PGA Betting Guide for the American Express
Picking winners of a golf tournament is hard. Doing it consistently is downright impossible. However, finding value is something all bettors must practice in order to give themselves the best chance to make hay when the day finally comes that they select a champion.
Below, we will cover the best bets for the American Express based on current form, course fit, and -- of course -- the value of their golf odds.
The PGA Tour heads to the mainland with a top-heavy field to take on a quirky event that will serve as a litmus test to how we need to treat these fields going forward. With each golfer's first three rounds split between La Quinta Country Club and PGA West's Stadium Course and Nicklaus Tournament Course, everyone in the field gets at least 54 holes before cut-makers take on the Stadium Course again on Sunday. The courses vary in design and difficulty, but broadly, La Quinta is considered the easiest of the three.
As we discussed two weeks ago, when strong fields tee it up, we can usually expect at least one or two of the big dogs to rise above the fray. With 5 of the top 7 golfers in the Official World Golf Ranking and roughly half the top 20 in the field, this event certainly qualifies as a strong field, even without being one of the new "elevated" events on Tour. The variance is ratcheted up in a rotation format, and this event routinely sees some off-the-wall names in competition with long-shot winners. If we see the big names dominate the leaderboard, we will have to tread very carefully at mid-range plays and long shots in strong fields this year.
Aside from what this event will teach us about the rest of the season, we need a winner here! Course history plays a factor given the unique setup, but the main goal is to make birdies. All three courses are a par 72, which means a full allotment of par 5s, so in addition to birdie-or-better percentage, we need to strongly consider driving distance and par-5 scoring. We will always factor iron play and strokes gained: approach, but this week. driving can edge out approach if all else is equal between two golfers.

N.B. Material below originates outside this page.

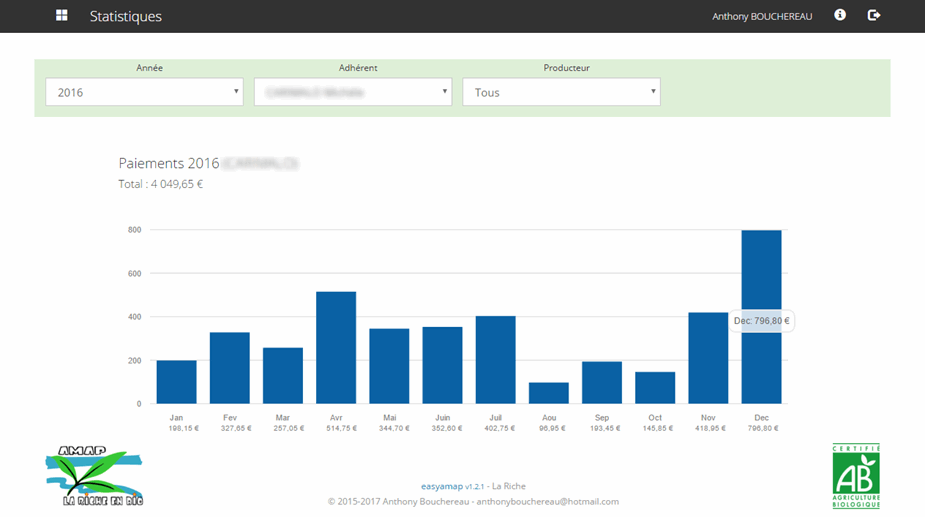Click the AMAP La Riche logo
Screen dimensions: 925x517
click(94, 476)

For more info on our three courses this week, along with this week's key stats, check out Brandon Gdula's primer.
At The Top
Tony Finau (+1500) - The books are not messing around with Jon Rahm (+550) in California, and truly, we can make a case for any of the options below 25/1. Finau gets our top spot as the first golfer longer than 10/1 and with injury or experience concerns behind him. It can't be overstated how odd it is to play this event and wake up with a new course each day and have no idea where you stand with respect to your competitors. Near the top of the leaderboard going into Saturday heading to Nicklaus? Too bad a quarter of the top 20 is playing La Quinta and will lap you before you know it. So some semblance of prior success here means a lot, and Finau has just that with a 4th-place finish two years ago and T14 the year before that. Finau has one of the most complete games on Tour and -- surprise -- he actually wins tournaments now.
Sam Burns (+3100) - Burns picked up three wins last season, including sniping then World number-one Scottie Scheffler (+1000) at Colonial. His driving and putting have always shined, and when the approaches are on, he's routinely in the mix. He has finished inside the top 10 in birdie-or-better percentage overall and par-5 birdies or better each of the last two seasons. Burns was T18 here in 2019 and 6th in 2020, and an opening 77 at the Nicklaus Course in 2021 that sunk him in a two-course/36-hole cut year can be glossed over in favor of a sterling 66 at the Stadium Course on Friday. Elite birdie-making plus confidence at Stadium is well worth the 31/1 number.
Cameron Davis (+3400) - Three trips to this event have yielded T29, T28, and 3rd-place finishes for the big-hitting Aussie. The pedigree drops off significantly in the mid-range, but Davis at least has one elite skill even among some of the best players in the world. He ranks third in driving distance in the short sample this season, and he's shown an ability to convert his strengths into scoring. He was 14th in par-5 birdies or better last season, the best mark of his career so far. He's ranked inside the top 35 in both birdies-or-better percentage and par birdies or better each of the last three seasons.
Davis Riley (+9500) - Riley's rookie season featured some extreme highs and lows -- at one point booking four top 10s over a span of seven events but finding such a finish just once the rest of the season. His debut at the American Express was a microcosm of his season, firing three rounds of 66, 69, and 68 before flubbing the worst round of the day on Sunday with a 78. That dud dropped him from inside the top 15 to a tie for 59th, but if the scar tissue isn't too bad, he should build off that disappointment. He ranked 18th on Tour in birdie-or-better percentage as a rookie and drove it just fine, checking in 41st in strokes gained: off the tee and 43rd in driving distance.
Davis Thompson (+34000) - One bomb to finish us off. Thompson is a great driver and is just a few events into his rookie season but already has finishes of T9 and T12 on the West Coast. He is 11th in driving distance so far this season, averaging 312.9 yards per pop as a rookie after averaging 322.3 on the Korn Ferry Tour last year, which was good enough for 6th. While we'd prefer course history, the fact is we are eyeing very little win equity in the long-range options. I am perfectly fine grabbing a huge number on a big hitter who showed some life in the fall at an event where big numbers have surprised us before.